◆ Problem details: What lines of the material below include the string "tường"? Copy all of them.

◆ Supplied material:
++++++++++++++++++++

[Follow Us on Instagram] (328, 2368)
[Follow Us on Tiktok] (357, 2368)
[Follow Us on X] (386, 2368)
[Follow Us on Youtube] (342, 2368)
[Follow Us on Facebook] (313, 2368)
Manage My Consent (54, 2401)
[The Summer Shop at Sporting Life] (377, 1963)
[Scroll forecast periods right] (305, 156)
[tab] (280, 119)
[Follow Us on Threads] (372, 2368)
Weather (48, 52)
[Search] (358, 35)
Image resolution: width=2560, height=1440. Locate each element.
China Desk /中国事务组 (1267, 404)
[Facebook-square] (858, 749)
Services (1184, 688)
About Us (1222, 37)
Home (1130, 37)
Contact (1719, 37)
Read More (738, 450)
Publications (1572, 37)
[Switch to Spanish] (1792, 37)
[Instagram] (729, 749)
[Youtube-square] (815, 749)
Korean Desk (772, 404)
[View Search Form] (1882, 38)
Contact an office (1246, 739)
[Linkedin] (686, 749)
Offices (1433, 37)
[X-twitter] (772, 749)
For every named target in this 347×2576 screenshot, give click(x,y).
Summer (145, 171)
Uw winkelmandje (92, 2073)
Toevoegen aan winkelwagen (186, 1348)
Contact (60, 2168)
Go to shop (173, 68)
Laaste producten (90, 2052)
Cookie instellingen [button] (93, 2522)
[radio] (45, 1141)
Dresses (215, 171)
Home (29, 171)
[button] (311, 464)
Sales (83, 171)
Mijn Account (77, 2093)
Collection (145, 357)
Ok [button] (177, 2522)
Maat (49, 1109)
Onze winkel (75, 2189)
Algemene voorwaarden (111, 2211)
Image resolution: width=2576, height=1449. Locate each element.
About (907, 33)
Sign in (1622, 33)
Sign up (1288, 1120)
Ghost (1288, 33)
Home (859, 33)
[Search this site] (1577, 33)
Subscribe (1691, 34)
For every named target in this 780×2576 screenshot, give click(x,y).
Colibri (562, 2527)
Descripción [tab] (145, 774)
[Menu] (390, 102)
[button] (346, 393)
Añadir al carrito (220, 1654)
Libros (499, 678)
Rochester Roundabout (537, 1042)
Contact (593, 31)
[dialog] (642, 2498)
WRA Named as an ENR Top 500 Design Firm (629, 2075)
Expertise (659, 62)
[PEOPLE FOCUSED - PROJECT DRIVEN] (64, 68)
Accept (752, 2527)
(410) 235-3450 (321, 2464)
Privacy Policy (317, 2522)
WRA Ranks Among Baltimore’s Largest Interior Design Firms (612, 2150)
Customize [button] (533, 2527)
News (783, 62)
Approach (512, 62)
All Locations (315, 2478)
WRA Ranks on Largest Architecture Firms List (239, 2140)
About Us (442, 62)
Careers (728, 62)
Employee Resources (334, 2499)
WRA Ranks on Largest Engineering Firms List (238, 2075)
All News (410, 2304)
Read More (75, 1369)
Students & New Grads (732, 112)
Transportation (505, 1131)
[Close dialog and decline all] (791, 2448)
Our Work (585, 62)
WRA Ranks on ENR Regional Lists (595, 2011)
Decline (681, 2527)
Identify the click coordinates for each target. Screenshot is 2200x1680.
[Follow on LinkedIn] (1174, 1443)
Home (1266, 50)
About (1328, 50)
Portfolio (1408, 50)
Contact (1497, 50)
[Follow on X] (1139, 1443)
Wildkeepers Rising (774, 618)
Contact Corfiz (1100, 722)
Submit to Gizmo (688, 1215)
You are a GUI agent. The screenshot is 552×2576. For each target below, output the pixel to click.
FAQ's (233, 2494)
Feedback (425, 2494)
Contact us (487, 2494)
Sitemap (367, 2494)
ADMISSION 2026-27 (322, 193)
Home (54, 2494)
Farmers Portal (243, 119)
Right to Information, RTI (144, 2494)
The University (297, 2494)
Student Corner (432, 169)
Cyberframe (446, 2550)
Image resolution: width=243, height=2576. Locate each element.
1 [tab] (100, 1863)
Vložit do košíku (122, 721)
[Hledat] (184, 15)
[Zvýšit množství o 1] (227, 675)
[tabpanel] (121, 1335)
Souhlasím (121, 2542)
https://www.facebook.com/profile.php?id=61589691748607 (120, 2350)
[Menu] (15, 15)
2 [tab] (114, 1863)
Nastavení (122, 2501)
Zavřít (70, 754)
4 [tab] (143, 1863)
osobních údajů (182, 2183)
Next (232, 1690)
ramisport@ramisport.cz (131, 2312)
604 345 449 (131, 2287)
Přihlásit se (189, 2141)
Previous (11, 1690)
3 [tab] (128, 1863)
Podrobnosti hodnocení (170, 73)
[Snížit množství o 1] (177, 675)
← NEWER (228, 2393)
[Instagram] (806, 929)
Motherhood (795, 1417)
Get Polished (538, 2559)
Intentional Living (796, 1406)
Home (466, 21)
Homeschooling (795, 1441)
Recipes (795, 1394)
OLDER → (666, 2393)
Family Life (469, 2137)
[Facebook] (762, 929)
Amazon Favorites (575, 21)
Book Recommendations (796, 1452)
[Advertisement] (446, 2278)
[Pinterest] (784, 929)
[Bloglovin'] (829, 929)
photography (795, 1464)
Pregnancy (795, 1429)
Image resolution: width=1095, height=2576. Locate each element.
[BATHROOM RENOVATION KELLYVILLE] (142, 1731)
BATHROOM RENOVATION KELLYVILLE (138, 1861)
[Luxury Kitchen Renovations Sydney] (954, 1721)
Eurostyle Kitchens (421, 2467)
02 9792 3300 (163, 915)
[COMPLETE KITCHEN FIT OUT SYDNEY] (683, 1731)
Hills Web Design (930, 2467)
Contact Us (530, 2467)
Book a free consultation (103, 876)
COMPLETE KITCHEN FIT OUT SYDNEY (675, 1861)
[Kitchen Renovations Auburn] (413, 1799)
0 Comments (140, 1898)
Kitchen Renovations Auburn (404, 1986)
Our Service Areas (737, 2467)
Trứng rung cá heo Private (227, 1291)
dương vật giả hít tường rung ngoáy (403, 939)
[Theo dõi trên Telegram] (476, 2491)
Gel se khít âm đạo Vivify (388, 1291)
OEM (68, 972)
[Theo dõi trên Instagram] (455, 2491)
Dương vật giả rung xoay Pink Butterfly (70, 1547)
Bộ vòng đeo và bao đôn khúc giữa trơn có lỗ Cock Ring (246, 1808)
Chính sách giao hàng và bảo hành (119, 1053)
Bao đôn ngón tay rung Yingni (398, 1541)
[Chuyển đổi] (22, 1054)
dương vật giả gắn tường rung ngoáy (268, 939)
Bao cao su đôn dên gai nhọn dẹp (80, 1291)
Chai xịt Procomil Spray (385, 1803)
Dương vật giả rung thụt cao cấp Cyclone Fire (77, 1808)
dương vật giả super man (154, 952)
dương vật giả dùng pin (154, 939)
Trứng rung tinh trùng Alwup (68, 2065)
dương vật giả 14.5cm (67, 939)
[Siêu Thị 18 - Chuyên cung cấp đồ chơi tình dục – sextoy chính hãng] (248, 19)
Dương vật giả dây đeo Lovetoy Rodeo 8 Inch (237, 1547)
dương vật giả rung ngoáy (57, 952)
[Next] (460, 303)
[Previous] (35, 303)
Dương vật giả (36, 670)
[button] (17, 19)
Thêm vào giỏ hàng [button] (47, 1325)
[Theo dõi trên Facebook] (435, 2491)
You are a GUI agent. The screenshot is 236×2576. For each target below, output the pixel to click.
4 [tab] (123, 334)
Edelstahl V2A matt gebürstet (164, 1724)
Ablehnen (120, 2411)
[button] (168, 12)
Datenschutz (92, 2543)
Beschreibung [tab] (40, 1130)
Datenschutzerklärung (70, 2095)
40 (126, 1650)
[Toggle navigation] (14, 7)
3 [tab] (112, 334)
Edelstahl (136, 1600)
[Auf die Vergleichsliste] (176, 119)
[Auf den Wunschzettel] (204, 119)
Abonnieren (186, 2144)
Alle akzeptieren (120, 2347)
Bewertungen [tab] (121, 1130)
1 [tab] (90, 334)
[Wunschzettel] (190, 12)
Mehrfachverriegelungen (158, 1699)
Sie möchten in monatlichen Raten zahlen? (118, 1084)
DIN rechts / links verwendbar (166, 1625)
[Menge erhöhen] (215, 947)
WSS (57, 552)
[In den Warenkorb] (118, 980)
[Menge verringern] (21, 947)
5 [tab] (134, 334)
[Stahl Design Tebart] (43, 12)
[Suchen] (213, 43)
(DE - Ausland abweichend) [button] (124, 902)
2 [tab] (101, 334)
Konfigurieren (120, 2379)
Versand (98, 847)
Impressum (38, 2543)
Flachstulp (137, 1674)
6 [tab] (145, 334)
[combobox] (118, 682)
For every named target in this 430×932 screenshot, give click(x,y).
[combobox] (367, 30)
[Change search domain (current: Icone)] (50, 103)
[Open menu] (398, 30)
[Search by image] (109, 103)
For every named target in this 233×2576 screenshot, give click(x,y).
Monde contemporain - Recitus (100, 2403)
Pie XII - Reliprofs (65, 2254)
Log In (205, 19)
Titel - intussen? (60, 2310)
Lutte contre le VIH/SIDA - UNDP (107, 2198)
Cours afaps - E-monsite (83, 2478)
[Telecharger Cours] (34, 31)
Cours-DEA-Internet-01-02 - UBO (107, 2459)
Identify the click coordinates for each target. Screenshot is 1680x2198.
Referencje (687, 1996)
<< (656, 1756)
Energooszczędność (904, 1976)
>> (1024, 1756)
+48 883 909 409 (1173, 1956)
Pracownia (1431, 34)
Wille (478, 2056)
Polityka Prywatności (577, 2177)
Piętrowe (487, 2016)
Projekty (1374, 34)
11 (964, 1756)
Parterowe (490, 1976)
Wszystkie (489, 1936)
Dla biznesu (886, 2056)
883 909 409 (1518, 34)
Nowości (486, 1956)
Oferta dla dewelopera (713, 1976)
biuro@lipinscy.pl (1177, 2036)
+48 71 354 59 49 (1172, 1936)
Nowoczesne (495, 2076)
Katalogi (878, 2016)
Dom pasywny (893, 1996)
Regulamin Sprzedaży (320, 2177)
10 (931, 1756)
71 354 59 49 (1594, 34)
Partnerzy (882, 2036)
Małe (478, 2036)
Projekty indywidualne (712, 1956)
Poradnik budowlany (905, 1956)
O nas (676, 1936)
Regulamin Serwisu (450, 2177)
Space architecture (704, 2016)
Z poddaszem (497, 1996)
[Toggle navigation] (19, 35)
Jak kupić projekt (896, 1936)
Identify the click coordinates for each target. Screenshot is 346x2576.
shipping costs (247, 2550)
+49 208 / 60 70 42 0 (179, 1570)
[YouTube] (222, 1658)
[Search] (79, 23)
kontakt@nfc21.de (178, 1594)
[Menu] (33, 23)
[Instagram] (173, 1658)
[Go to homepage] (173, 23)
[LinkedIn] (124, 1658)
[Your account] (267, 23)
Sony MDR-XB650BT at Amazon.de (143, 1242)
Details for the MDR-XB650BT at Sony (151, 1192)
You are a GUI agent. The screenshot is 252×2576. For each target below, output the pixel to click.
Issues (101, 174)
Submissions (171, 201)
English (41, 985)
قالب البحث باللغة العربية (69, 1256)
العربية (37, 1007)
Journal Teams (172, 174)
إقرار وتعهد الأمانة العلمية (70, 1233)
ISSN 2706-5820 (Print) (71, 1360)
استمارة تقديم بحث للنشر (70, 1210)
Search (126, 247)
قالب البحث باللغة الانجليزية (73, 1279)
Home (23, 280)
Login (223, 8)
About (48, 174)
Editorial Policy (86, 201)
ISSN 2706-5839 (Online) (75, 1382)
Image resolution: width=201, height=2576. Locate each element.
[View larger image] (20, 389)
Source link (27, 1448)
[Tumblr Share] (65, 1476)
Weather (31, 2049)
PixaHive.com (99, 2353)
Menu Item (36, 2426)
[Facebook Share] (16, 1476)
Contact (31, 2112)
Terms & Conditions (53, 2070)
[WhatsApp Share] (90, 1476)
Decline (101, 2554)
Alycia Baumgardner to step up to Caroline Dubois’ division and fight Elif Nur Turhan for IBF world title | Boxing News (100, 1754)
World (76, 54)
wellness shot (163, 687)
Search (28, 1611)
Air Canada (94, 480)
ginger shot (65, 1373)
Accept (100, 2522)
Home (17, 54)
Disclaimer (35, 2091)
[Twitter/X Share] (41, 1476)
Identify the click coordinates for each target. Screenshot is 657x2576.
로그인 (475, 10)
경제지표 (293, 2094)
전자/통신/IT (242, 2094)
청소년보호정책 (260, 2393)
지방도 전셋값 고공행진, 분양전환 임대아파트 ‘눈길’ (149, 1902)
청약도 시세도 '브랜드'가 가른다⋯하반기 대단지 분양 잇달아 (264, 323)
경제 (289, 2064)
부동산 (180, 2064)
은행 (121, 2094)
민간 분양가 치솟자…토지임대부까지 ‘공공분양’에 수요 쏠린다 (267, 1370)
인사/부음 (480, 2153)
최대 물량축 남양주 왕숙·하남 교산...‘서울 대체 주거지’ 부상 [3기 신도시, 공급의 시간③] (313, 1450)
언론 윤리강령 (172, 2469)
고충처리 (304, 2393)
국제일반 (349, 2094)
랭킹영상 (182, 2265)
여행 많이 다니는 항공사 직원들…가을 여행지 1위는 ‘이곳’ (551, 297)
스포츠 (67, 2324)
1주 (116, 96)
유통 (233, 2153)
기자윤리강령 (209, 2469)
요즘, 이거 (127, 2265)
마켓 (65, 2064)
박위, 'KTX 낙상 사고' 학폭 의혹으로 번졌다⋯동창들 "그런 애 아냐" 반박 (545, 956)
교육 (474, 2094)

++++++++++++++++++++

◆ Final answer:
dương vật giả hít tường rung ngoáy (403, 939)
dương vật giả gắn tường rung ngoáy (268, 939)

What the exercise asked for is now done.